SUPPLIED INFORMATION Block Start
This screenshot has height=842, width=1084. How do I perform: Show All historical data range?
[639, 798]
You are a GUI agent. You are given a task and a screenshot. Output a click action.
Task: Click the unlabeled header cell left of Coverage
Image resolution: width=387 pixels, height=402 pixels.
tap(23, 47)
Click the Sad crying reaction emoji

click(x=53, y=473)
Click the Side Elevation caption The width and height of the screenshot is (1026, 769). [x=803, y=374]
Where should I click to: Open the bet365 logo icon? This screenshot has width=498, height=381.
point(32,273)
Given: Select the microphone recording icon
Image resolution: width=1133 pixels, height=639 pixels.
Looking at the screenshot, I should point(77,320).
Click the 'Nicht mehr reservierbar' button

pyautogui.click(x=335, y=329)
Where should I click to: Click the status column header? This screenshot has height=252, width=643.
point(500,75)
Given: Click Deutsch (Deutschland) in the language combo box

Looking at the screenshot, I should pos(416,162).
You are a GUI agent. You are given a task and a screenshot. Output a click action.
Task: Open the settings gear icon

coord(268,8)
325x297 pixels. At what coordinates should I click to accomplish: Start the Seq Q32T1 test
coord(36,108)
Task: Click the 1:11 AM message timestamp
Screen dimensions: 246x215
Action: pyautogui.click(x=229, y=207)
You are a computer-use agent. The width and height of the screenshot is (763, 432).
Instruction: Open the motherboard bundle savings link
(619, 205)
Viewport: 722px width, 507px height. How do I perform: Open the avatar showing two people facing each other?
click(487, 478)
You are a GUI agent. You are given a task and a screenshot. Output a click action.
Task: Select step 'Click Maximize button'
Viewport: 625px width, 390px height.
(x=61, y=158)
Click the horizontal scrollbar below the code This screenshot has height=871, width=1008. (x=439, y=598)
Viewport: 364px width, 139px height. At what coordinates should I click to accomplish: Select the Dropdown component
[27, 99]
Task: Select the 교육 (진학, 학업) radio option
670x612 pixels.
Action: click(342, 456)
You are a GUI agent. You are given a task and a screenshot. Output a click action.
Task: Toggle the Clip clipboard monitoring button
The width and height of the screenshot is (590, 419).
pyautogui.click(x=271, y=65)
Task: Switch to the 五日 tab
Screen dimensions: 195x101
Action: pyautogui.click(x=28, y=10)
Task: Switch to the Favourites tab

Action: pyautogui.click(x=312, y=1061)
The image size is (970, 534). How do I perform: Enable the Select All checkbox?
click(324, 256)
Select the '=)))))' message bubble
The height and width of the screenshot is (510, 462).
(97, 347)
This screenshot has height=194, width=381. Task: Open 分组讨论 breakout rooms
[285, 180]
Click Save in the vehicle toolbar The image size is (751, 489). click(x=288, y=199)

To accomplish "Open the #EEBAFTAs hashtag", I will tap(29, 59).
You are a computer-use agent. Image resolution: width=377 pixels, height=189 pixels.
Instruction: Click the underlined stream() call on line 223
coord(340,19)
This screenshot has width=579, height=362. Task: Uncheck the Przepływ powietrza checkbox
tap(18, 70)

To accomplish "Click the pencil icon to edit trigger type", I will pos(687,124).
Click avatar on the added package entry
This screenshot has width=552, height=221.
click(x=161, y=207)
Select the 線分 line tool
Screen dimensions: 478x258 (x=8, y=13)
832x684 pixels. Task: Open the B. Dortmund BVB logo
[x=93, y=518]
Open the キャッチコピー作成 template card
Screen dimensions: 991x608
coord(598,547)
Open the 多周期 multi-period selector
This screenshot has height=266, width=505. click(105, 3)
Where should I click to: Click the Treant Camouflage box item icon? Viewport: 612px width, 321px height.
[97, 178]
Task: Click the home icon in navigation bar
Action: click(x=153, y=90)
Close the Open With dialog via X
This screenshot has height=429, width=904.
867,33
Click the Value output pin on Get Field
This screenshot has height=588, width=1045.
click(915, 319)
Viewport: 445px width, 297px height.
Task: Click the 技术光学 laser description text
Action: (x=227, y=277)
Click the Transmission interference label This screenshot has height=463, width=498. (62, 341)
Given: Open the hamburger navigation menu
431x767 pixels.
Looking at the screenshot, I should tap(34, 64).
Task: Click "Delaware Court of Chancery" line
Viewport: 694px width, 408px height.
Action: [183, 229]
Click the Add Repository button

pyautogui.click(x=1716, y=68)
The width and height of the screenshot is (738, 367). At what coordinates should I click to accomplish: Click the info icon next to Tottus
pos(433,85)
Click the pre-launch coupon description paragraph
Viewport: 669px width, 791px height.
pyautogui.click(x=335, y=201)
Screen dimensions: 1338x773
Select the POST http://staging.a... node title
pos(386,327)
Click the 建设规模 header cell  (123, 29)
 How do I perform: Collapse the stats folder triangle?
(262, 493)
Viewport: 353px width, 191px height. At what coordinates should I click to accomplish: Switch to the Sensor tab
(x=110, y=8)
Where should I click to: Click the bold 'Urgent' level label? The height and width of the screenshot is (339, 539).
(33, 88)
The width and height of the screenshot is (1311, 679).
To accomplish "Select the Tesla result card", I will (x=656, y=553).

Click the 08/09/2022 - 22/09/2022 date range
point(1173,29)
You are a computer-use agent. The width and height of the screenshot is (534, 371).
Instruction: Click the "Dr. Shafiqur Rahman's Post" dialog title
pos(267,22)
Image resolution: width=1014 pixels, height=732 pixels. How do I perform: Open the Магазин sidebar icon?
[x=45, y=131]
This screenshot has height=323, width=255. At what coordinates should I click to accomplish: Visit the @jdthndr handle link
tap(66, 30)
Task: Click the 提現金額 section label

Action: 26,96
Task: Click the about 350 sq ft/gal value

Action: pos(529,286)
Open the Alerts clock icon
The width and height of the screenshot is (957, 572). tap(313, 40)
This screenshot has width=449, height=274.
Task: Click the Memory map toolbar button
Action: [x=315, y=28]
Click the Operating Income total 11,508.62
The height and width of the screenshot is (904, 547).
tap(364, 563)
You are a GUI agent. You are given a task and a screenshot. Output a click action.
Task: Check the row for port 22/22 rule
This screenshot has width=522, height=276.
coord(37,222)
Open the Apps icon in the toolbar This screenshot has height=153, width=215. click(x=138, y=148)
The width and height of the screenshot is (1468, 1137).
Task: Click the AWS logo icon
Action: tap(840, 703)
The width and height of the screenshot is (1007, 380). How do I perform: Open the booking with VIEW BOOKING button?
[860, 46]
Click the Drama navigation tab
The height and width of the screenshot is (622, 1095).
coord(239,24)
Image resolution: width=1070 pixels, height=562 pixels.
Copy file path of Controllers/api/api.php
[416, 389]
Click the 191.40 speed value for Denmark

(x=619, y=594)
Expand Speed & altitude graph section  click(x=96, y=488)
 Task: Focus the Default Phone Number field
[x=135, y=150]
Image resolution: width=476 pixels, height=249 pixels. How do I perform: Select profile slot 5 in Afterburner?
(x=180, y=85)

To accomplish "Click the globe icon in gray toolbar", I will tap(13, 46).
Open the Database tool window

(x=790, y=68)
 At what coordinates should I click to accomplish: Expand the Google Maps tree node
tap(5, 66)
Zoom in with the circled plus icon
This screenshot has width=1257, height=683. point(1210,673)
SUPPLIED INFORMATION Block End
PROBLEM STATEMENT: In your reply, restate every entry exactly.

ANSWER TO THIS PROBLEM:
This screenshot has height=842, width=1084. How do I perform: Show All historical data range?
[639, 798]
You are a GUI agent. You are given a task and a screenshot. Output a click action.
Task: Click the unlabeled header cell left of Coverage
Image resolution: width=387 pixels, height=402 pixels.
tap(23, 47)
Click the Sad crying reaction emoji

click(x=53, y=473)
Click the Side Elevation caption The width and height of the screenshot is (1026, 769). [x=803, y=374]
Where should I click to: Open the bet365 logo icon? This screenshot has width=498, height=381.
point(32,273)
Given: Select the microphone recording icon
Image resolution: width=1133 pixels, height=639 pixels.
Looking at the screenshot, I should point(77,320).
Click the 'Nicht mehr reservierbar' button

pyautogui.click(x=335, y=329)
Where should I click to: Click the status column header? This screenshot has height=252, width=643.
point(500,75)
Given: Click Deutsch (Deutschland) in the language combo box

Looking at the screenshot, I should pos(416,162).
You are a GUI agent. You are given a task and a screenshot. Output a click action.
Task: Open the settings gear icon

coord(268,8)
325x297 pixels. At what coordinates should I click to accomplish: Start the Seq Q32T1 test
coord(36,108)
Task: Click the 1:11 AM message timestamp
Screen dimensions: 246x215
Action: pyautogui.click(x=229, y=207)
You are a computer-use agent. The width and height of the screenshot is (763, 432).
Instruction: Open the motherboard bundle savings link
(619, 205)
Viewport: 722px width, 507px height. How do I perform: Open the avatar showing two people facing each other?
click(487, 478)
You are a GUI agent. You are given a task and a screenshot. Output a click action.
Task: Select step 'Click Maximize button'
Viewport: 625px width, 390px height.
(x=61, y=158)
Click the horizontal scrollbar below the code This screenshot has height=871, width=1008. (x=439, y=598)
Viewport: 364px width, 139px height. At what coordinates should I click to accomplish: Select the Dropdown component
[27, 99]
Task: Select the 교육 (진학, 학업) radio option
670x612 pixels.
Action: click(342, 456)
You are a GUI agent. You are given a task and a screenshot. Output a click action.
Task: Toggle the Clip clipboard monitoring button
The width and height of the screenshot is (590, 419).
pyautogui.click(x=271, y=65)
Task: Switch to the 五日 tab
Screen dimensions: 195x101
Action: pyautogui.click(x=28, y=10)
Task: Switch to the Favourites tab

Action: pyautogui.click(x=312, y=1061)
The image size is (970, 534). How do I perform: Enable the Select All checkbox?
click(324, 256)
Select the '=)))))' message bubble
The height and width of the screenshot is (510, 462).
(97, 347)
This screenshot has height=194, width=381. Task: Open 分组讨论 breakout rooms
[285, 180]
Click Save in the vehicle toolbar The image size is (751, 489). click(x=288, y=199)

To accomplish "Open the #EEBAFTAs hashtag", I will tap(29, 59).
You are a computer-use agent. Image resolution: width=377 pixels, height=189 pixels.
Instruction: Click the underlined stream() call on line 223
coord(340,19)
This screenshot has width=579, height=362. Task: Uncheck the Przepływ powietrza checkbox
tap(18, 70)

To accomplish "Click the pencil icon to edit trigger type", I will pos(687,124).
Click avatar on the added package entry
This screenshot has width=552, height=221.
click(x=161, y=207)
Select the 線分 line tool
Screen dimensions: 478x258 (x=8, y=13)
832x684 pixels. Task: Open the B. Dortmund BVB logo
[x=93, y=518]
Open the キャッチコピー作成 template card
Screen dimensions: 991x608
coord(598,547)
Open the 多周期 multi-period selector
This screenshot has height=266, width=505. click(105, 3)
Where should I click to: Click the Treant Camouflage box item icon? Viewport: 612px width, 321px height.
[97, 178]
Task: Click the home icon in navigation bar
Action: click(x=153, y=90)
Close the Open With dialog via X
This screenshot has height=429, width=904.
867,33
Click the Value output pin on Get Field
This screenshot has height=588, width=1045.
click(915, 319)
Viewport: 445px width, 297px height.
Task: Click the 技术光学 laser description text
Action: (x=227, y=277)
Click the Transmission interference label This screenshot has height=463, width=498. (62, 341)
Given: Open the hamburger navigation menu
431x767 pixels.
Looking at the screenshot, I should tap(34, 64).
Task: Click "Delaware Court of Chancery" line
Viewport: 694px width, 408px height.
Action: [183, 229]
Click the Add Repository button

pyautogui.click(x=1716, y=68)
The width and height of the screenshot is (738, 367). At what coordinates should I click to accomplish: Click the info icon next to Tottus
pos(433,85)
Click the pre-launch coupon description paragraph
Viewport: 669px width, 791px height.
pyautogui.click(x=335, y=201)
Screen dimensions: 1338x773
Select the POST http://staging.a... node title
pos(386,327)
Click the 建设规模 header cell  (123, 29)
 How do I perform: Collapse the stats folder triangle?
(262, 493)
Viewport: 353px width, 191px height. At what coordinates should I click to accomplish: Switch to the Sensor tab
(x=110, y=8)
Where should I click to: Click the bold 'Urgent' level label? The height and width of the screenshot is (339, 539).
(33, 88)
The width and height of the screenshot is (1311, 679).
To accomplish "Select the Tesla result card", I will (x=656, y=553).

Click the 08/09/2022 - 22/09/2022 date range
point(1173,29)
You are a computer-use agent. The width and height of the screenshot is (534, 371).
Instruction: Click the "Dr. Shafiqur Rahman's Post" dialog title
pos(267,22)
Image resolution: width=1014 pixels, height=732 pixels. How do I perform: Open the Магазин sidebar icon?
[x=45, y=131]
This screenshot has height=323, width=255. At what coordinates should I click to accomplish: Visit the @jdthndr handle link
tap(66, 30)
Task: Click the 提現金額 section label

Action: 26,96
Task: Click the about 350 sq ft/gal value

Action: pos(529,286)
Open the Alerts clock icon
The width and height of the screenshot is (957, 572). tap(313, 40)
This screenshot has width=449, height=274.
Task: Click the Memory map toolbar button
Action: [x=315, y=28]
Click the Operating Income total 11,508.62
The height and width of the screenshot is (904, 547).
tap(364, 563)
You are a GUI agent. You are given a task and a screenshot. Output a click action.
Task: Check the row for port 22/22 rule
This screenshot has width=522, height=276.
coord(37,222)
Open the Apps icon in the toolbar This screenshot has height=153, width=215. click(x=138, y=148)
The width and height of the screenshot is (1468, 1137).
Task: Click the AWS logo icon
Action: tap(840, 703)
The width and height of the screenshot is (1007, 380). How do I perform: Open the booking with VIEW BOOKING button?
[860, 46]
Click the Drama navigation tab
The height and width of the screenshot is (622, 1095).
coord(239,24)
Image resolution: width=1070 pixels, height=562 pixels.
Copy file path of Controllers/api/api.php
[416, 389]
Click the 191.40 speed value for Denmark

(x=619, y=594)
Expand Speed & altitude graph section  click(x=96, y=488)
 Task: Focus the Default Phone Number field
[x=135, y=150]
Image resolution: width=476 pixels, height=249 pixels. How do I perform: Select profile slot 5 in Afterburner?
(x=180, y=85)

To accomplish "Click the globe icon in gray toolbar", I will tap(13, 46).
Open the Database tool window

(x=790, y=68)
 At what coordinates should I click to accomplish: Expand the Google Maps tree node
tap(5, 66)
Zoom in with the circled plus icon
This screenshot has width=1257, height=683. point(1210,673)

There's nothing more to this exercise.